■ **EXERCISE DETAILS**: Among the records below, find the line that has "Task: Click into the Cardholder Name field"; from there, give the lines again exactly, and stop after the line that has "Given: Click Select data for script subtitle".

+++ GIVEN DATA +++

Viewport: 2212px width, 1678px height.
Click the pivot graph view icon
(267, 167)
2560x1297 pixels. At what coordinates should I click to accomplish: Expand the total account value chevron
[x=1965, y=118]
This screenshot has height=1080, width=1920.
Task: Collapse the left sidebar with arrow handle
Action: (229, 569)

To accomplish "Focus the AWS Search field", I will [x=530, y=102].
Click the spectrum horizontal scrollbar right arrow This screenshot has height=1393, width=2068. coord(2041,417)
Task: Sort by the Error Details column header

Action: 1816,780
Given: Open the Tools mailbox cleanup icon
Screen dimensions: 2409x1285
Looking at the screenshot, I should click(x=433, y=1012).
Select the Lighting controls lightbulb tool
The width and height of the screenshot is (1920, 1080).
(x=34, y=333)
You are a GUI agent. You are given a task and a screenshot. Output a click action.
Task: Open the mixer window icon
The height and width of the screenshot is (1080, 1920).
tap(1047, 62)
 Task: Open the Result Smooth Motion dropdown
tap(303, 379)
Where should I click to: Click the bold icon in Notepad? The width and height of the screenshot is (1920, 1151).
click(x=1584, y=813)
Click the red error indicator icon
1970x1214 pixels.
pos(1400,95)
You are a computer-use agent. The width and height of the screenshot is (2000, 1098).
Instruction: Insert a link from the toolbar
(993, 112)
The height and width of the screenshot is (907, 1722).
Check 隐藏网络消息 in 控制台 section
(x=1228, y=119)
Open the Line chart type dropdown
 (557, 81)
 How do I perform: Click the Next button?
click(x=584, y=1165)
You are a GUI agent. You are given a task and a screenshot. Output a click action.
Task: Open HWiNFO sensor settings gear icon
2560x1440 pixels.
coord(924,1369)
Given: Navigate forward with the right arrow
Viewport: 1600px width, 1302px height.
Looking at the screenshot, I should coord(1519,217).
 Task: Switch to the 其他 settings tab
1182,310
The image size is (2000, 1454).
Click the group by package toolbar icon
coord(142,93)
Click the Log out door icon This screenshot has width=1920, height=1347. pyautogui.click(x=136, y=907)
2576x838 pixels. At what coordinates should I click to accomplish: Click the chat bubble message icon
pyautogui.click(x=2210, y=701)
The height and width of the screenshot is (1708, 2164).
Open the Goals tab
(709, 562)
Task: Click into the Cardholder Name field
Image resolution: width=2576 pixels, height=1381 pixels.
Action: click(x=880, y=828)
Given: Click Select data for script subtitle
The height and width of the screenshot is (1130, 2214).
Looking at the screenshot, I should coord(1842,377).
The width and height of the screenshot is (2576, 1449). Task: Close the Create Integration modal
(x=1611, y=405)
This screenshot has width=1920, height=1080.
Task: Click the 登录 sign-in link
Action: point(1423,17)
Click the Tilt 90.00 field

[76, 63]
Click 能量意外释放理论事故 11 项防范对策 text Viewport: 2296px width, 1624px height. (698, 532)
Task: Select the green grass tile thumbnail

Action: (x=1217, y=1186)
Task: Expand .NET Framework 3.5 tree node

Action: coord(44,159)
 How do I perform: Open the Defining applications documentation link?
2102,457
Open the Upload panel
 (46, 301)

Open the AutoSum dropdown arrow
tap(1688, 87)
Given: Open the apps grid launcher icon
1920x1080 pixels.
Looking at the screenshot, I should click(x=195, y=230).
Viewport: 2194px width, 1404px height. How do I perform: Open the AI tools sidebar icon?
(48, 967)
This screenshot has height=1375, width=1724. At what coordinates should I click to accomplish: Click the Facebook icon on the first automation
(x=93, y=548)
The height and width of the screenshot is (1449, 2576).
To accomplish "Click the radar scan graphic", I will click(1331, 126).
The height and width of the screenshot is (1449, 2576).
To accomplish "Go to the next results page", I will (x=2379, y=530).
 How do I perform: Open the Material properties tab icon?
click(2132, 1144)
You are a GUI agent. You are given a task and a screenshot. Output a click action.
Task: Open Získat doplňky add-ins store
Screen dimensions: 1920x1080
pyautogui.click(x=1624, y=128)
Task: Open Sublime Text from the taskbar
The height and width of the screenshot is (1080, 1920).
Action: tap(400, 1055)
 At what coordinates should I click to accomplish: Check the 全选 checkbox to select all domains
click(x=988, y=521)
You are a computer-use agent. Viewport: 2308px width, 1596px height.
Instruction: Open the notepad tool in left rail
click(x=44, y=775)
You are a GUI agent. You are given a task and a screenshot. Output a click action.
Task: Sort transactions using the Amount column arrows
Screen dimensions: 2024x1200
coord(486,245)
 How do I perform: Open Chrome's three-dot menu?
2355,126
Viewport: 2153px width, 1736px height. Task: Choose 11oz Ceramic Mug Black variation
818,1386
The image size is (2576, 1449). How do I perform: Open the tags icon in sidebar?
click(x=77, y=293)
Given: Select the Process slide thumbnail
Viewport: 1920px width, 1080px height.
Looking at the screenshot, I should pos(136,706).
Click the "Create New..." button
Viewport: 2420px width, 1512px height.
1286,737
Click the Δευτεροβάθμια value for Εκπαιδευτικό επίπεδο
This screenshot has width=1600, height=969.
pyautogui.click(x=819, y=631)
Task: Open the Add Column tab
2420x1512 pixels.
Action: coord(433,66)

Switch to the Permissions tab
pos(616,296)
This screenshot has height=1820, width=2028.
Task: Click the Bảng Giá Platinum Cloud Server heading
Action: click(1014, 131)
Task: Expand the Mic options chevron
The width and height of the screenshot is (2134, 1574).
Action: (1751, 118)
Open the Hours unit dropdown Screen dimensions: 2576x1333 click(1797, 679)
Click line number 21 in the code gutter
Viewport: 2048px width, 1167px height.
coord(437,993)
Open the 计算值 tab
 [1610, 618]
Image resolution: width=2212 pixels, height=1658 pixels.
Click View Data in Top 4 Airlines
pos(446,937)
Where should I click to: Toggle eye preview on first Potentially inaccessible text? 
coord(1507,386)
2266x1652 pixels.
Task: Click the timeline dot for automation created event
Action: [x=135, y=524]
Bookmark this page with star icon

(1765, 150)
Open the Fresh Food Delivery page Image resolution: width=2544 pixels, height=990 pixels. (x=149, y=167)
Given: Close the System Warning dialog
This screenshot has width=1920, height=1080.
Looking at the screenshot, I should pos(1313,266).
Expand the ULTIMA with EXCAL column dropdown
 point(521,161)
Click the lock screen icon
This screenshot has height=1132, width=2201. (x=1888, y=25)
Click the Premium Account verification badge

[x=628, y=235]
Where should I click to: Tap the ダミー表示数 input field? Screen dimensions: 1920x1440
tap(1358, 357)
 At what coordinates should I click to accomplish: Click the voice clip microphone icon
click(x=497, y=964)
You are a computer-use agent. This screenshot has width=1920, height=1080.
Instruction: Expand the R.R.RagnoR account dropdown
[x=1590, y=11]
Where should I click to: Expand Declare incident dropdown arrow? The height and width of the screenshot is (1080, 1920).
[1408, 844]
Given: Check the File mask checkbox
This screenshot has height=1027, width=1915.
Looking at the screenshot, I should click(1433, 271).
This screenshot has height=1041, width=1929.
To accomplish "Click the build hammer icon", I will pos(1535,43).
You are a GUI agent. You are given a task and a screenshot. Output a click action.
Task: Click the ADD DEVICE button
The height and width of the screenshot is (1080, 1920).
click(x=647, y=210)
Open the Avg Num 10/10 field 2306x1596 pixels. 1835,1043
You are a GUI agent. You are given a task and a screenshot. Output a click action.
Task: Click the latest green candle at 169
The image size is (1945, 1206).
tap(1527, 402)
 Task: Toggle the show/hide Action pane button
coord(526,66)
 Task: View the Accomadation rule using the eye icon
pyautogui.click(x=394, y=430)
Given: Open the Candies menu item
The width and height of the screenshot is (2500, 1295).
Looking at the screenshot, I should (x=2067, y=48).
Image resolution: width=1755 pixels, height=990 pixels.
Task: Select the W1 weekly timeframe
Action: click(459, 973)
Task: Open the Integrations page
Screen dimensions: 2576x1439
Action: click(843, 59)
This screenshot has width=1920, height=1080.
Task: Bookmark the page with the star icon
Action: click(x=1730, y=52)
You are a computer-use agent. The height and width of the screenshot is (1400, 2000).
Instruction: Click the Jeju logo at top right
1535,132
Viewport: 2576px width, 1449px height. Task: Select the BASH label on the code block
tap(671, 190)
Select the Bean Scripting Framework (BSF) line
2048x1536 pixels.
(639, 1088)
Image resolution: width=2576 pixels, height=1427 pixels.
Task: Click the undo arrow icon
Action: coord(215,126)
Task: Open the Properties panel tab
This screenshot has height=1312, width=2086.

+++

■ **THE ANSWER**:
Task: Click into the Cardholder Name field
Image resolution: width=2576 pixels, height=1381 pixels.
Action: click(x=880, y=828)
Given: Click Select data for script subtitle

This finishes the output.